My feeling is that strong typing is a form of intrinsic documentation. With C++ it is obvious (say) that a function is passed a list of type structures; with Python, you would have to make this into a comment. And then it would not be available to a source browser because comments are outside the language. In some applications, it can be useful to strengthen the type system even further (as C.A.R Hoare has suggested), so that a routine expecting a length in meters can't be passed a length in inches. In any case, Bertrand Meyer points out that the long build times are not a necessary consequence of strong typing, but a solvable technical problem. In my article, "Conversational C++," I give one approach to solving that problem.
There are problems with using C++ as a scripting language. For example, the Visualization Toolkit (VTK) is a powerful open-source data visualization library consisting of 300+ classes4. Because it is slow to build C++ VTK applications, the VTK community has traditionally used Tcl/Tk to prototype applications. After the visualization pipeline is understood, it is then worthwhile to translate this into C++. Tcl is not object-oriented, and the semantic gap is particularly wide in this case.

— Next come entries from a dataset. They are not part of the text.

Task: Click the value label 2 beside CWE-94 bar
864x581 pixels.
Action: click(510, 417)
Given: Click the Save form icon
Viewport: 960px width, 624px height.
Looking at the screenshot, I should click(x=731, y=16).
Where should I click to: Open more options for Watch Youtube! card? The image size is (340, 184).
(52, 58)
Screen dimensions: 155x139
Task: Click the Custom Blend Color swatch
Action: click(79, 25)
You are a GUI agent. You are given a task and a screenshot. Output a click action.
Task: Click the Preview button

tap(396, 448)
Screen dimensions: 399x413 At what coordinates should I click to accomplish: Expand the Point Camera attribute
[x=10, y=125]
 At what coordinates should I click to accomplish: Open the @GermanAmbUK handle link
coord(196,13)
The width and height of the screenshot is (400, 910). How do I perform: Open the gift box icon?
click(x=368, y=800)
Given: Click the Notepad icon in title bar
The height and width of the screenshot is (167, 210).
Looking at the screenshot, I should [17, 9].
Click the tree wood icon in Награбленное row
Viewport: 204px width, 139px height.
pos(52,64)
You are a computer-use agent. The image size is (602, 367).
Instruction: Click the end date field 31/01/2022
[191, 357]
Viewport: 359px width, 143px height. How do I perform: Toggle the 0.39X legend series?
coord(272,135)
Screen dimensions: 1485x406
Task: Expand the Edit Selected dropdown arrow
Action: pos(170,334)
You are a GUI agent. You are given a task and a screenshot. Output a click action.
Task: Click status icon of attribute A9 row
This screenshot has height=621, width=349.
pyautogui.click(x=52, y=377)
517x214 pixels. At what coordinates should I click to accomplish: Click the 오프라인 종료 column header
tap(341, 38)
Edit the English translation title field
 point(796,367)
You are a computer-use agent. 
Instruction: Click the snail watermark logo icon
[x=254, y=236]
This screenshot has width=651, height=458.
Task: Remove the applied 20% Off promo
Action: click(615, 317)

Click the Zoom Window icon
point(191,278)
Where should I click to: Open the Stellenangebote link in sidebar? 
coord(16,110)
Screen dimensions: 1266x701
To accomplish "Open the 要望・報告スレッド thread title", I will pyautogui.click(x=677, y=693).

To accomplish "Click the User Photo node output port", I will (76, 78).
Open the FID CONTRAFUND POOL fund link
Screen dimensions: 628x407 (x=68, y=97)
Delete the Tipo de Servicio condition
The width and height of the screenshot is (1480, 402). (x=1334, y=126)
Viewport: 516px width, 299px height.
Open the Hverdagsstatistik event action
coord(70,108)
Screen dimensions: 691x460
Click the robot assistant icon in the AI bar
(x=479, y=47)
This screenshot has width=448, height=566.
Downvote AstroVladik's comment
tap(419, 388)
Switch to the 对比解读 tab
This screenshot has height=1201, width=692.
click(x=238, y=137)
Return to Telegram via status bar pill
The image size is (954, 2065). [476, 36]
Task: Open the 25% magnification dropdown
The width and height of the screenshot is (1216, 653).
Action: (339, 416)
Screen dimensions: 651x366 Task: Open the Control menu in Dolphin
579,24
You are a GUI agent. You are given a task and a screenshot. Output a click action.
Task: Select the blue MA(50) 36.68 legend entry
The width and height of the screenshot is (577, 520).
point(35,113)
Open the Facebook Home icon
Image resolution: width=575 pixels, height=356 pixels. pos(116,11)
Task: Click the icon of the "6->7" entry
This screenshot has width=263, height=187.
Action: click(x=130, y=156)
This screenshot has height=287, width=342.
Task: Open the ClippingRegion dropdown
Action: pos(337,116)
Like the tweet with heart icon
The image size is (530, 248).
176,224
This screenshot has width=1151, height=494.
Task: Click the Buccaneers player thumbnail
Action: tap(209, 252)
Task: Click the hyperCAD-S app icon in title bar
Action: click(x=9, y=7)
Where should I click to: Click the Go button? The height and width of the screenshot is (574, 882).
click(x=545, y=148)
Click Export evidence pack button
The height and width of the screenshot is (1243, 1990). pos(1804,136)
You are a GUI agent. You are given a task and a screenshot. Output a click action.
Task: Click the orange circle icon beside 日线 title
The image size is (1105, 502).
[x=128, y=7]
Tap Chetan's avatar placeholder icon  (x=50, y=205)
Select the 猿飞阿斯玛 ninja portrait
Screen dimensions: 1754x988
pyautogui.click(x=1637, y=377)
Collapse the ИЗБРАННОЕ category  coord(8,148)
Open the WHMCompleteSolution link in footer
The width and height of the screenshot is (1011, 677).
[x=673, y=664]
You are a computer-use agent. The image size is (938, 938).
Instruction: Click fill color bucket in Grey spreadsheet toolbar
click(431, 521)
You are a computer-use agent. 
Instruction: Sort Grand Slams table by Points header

The VTK team had to build a custom parser for C++ class declarations in order to wrap up the VTK classes as a set of Tcl commands; objects are passed around as unique strings. UnderC can import the VTK headers and shared library directly, and even override imported virtual methods, although this is currently still in the experimental stage. However, it must parse all the C++ headers involved, which takes a few seconds. The actual program takes milliseconds to compile and run. This header problem is the major obstacle in using standard C++ as a fast batch mode prototyping tool. CINT has a tool called makecint (which can be thought of as a interpreter compiler) to build custom versions of the interpreter involving the imported classes. Another promising solution is shown in the conversational C++ article, in which I discuss the use of C++ in an interactive mode.
In this article, I discussed what is meant by scripting, in both its micro (small utilities) and macro (glue for system integration) meanings. C++ is sufficiently flexible and adaptable to serve in both roles, whether interpreted or compiled. The advantage of having the same language for both components and glue is that the boundaries between component and glue are not so fixed. As for the moral for C++ programmers, I would say that informal C++ has its place in the development cycle. We are still anxious when using the language (about both performance and style). Call it local optimization anxiety. But the best designs are optimized globally. Using C++ in a more informal way frees up its expressive power.